▸ **STATED TASK**
Give the lines below as a Markdown table with one column named "Row" for the row number and one named "Line text" for the line itself, skipping any blank lines. Leave the pictures out.

▸ **DATA PROVIDED**
━━━━━━

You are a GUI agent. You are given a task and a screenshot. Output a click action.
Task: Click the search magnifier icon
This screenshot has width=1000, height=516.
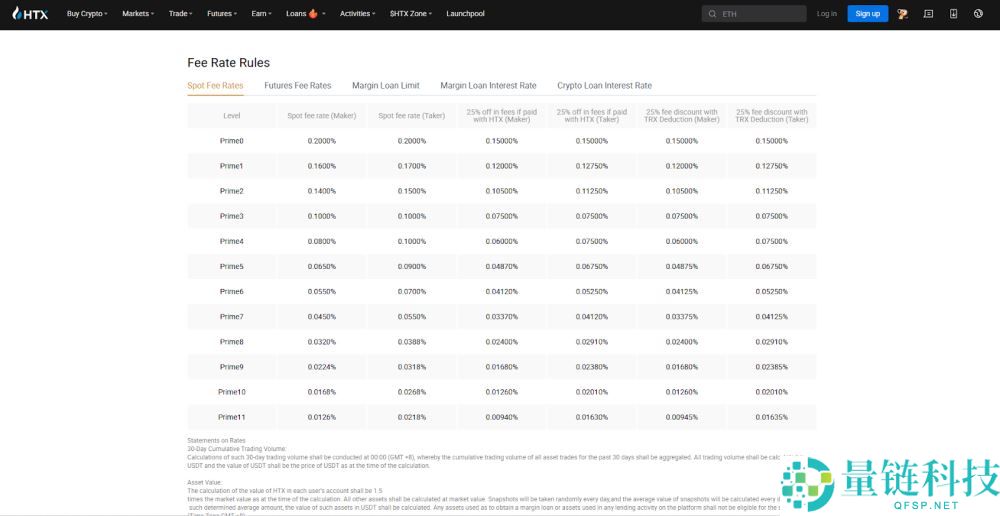[712, 14]
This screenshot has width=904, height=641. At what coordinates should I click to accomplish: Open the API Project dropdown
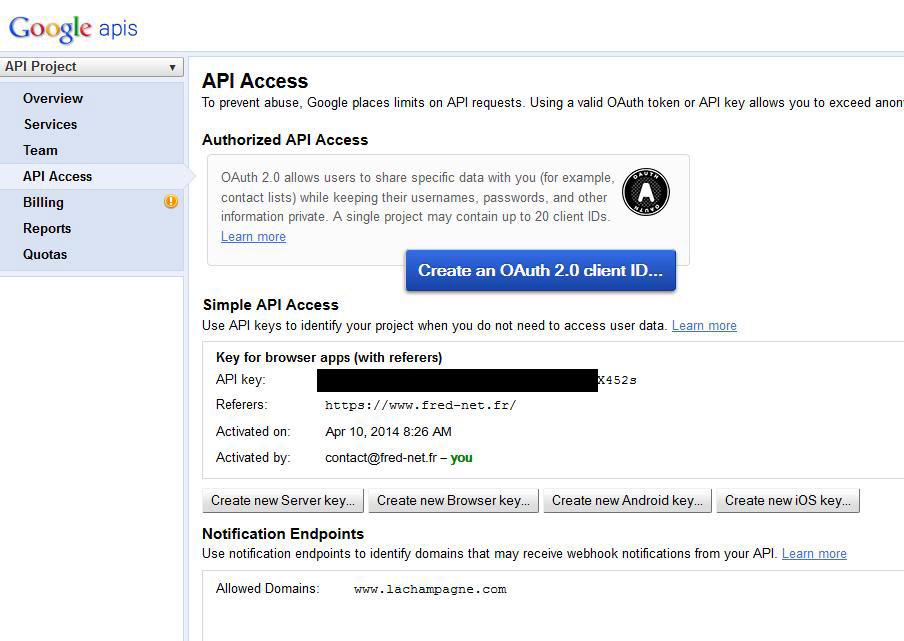pos(91,67)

━━━━━━

▸ **RESULT**
| Row | Line text |
|---|---|
| 1 | You are a GUI agent. You are given a task and a screenshot. Output a click action. |
| 2 | Task: Click the search magnifier icon |
| 3 | This screenshot has width=1000, height=516. |
| 4 | [712, 14] |
| 5 | This screenshot has width=904, height=641. At what coordinates should I click to accomplish: Open the API Project dropdown |
| 6 | pos(91,67) |